■ Bagian Latihan ■
a) Terjemahkan kalimat "Usaha kuliner tradisional tersebut dirintis pada tahun 2016 silam." dari teks tentang Katapayi Sulaa ke dalam bahasa Inggris.
b) Tuliskan ulang kata demi kata bagian teks tentang Katapayi Sulaa mulai dari "Usaha kuliner tradisional" sampai dengan "bertahan tiga tahun.".

■ Teks yang Disediakan ■
Katapayi Sulaa, Kuliner Kampung yang Merangsek ke Belgia

  • Bagikan
Kepala Produksi Koperasi Katapayi Sulaa, Linda Paliran menunjukkan produk ikan asap yang baru setengah kemasan. Sampel ikan asap Katapayi Sulaa diklaim sudah masuk ke negara Belgia. (Foto Texandi)
Kepala Produksi Koperasi Katapayi Sulaa, Linda Paliran menunjukkan produk ikan asap yang baru setengah kemasan. Sampel ikan asap Katapayi Sulaa diklaim sudah masuk ke negara Belgia. (Foto Texandi)

Katapayi Sulaa kini tidak cuma dikonsumsi penduduk Kota Baubau. Kuliner kampung berbahan dasar ikan Cakalang atau Tuna segar itu berpotensi merangsek ke pasar luar negeri.

Laporan: Texandi/Baubau

PINTU bangunan permanen sederhana itu tampak masih terbuka di sore hari 26 September 2022. Tetapi, di dalam tidak ada aktivitas apapun. Hanya baliho etalase dan baliho bertuliskan alur produksi.

Ya, gedung mini itu merupakan rumah produksi. Sebuah tempat usaha yang khusus memproduksi Katapayi alias ikan asap. Posisinya berada di area kompleks perumahan wilayah Kelurahan Sulaa Kecamatan Betoambari. Kegiatan biasa dimulai pagi sekira 06.30 Wita, tapi belum reguler seperti pabrik besar.

Usaha kuliner tradisional tersebut dirintis pada tahun 2016 silam. Mulanya berbentuk katering yang melayani hajatan orang-orang. Pelopornya 10 perempuan berstatus susah ekonomi. Industri rumahan itu sempat bertahan tiga tahun.

Bisnis jasa boga itu terpaksa vakum sesaat akibat dihantam pandemi Covid-19. Untung saja ada NSLIC ( National Support for Local Investment Climates )-sebuah program kerja sama antara Badan Perencana Pembangunan Nasional (Bappenas) Indonesia dan pemerintah Kanada melalui Global Affairs Canada (GAC).

■ Kutipan Daftar ■
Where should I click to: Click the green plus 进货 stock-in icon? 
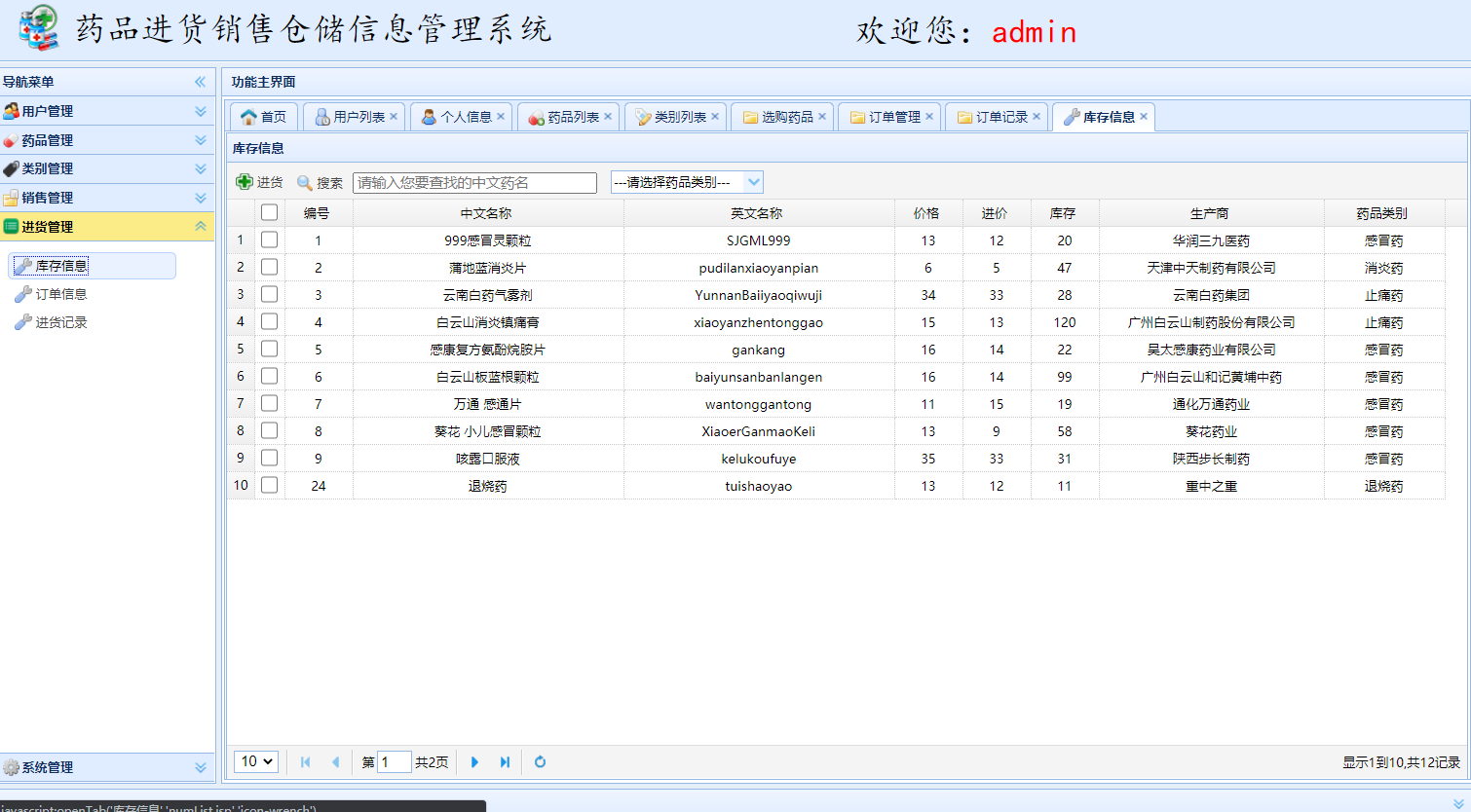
---
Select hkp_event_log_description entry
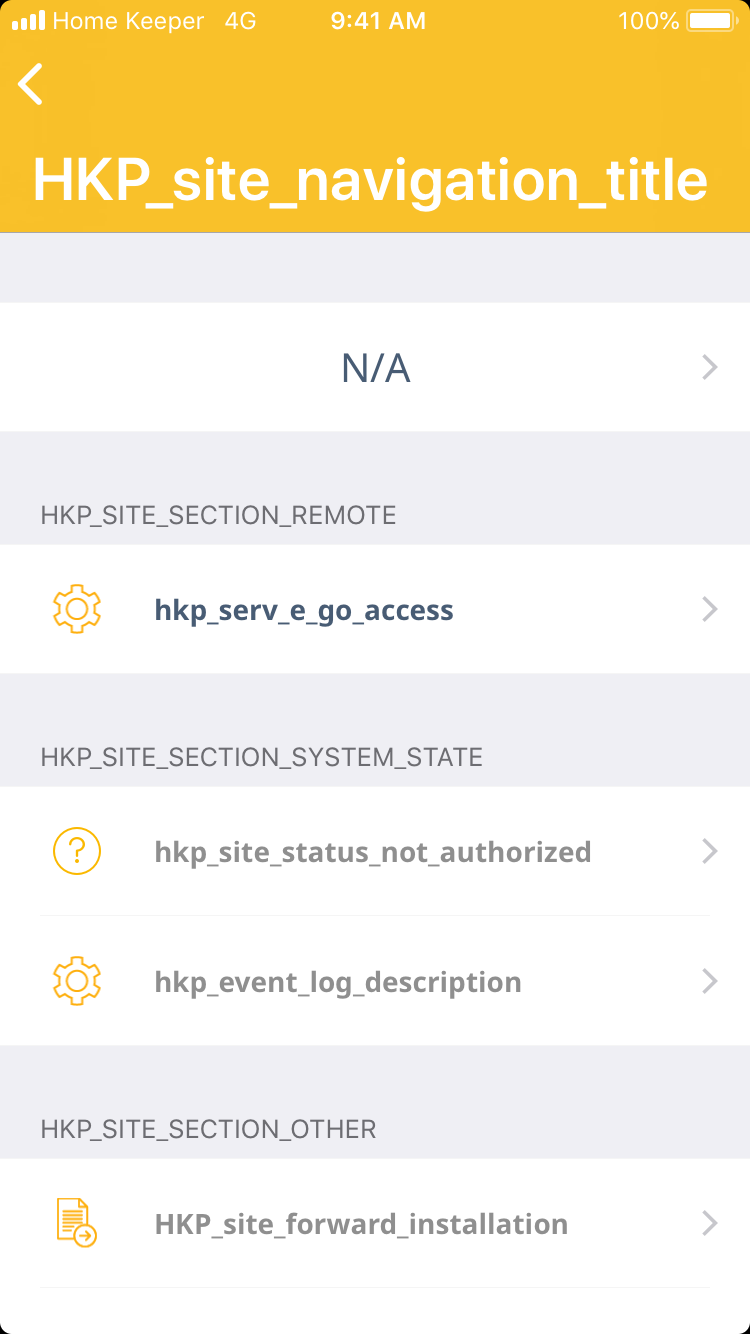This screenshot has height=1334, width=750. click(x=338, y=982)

■ Hasil per Tugas ■
a) The traditional culinary business was started back in 2016.

b)
Usaha kuliner tradisional tersebut dirintis pada tahun 2016 silam. Mulanya berbentuk katering yang melayani hajatan orang-orang. Pelopornya 10 perempuan berstatus susah ekonomi. Industri rumahan itu sempat bertahan tiga tahun.